**Task instructions:** Of all the lines in these entries, count those that contain "height" and give only the total.
═════ Material for the task ═════
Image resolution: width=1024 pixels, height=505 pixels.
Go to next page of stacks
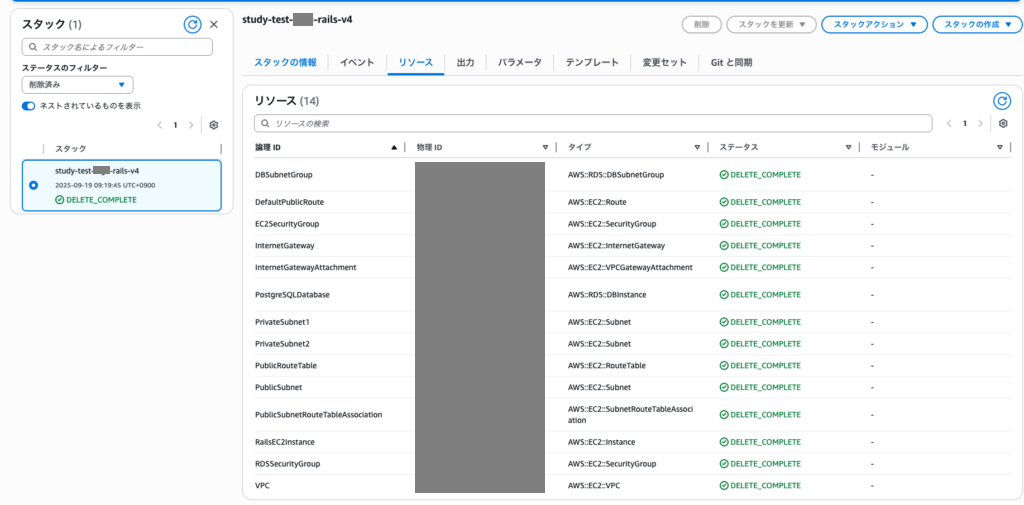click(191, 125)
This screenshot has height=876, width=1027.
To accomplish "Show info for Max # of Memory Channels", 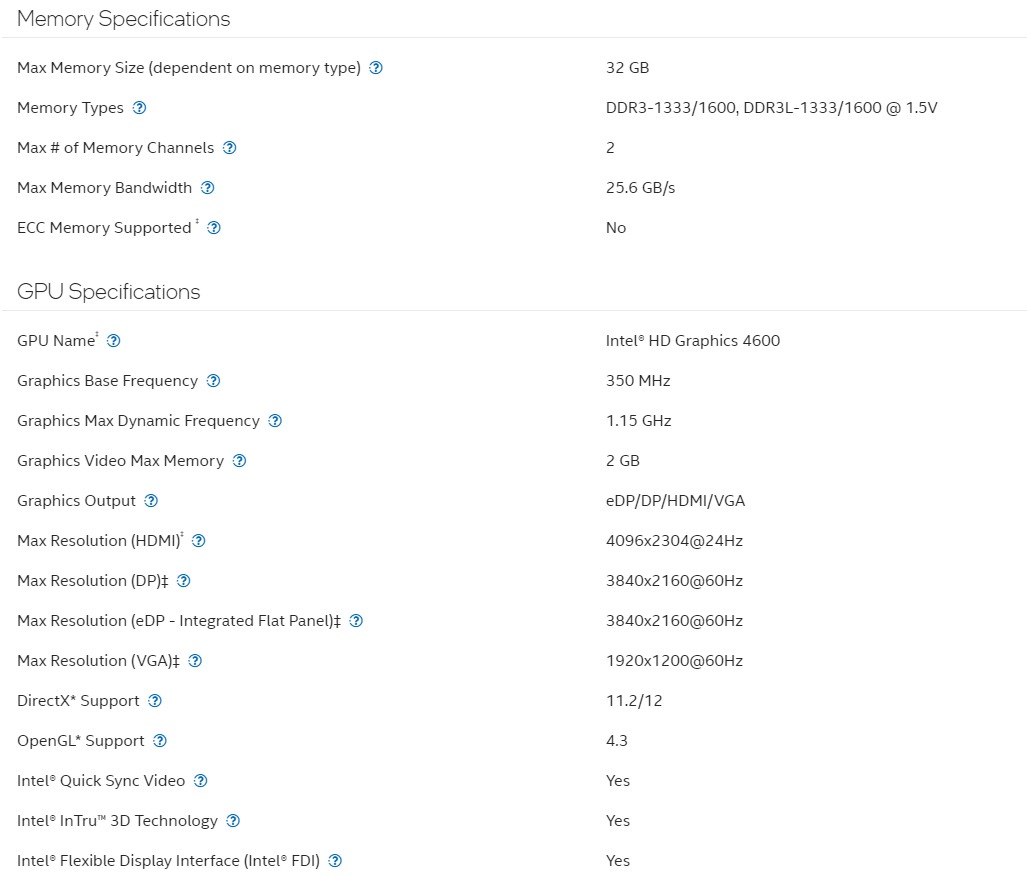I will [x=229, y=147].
═════
**Task answer:** 2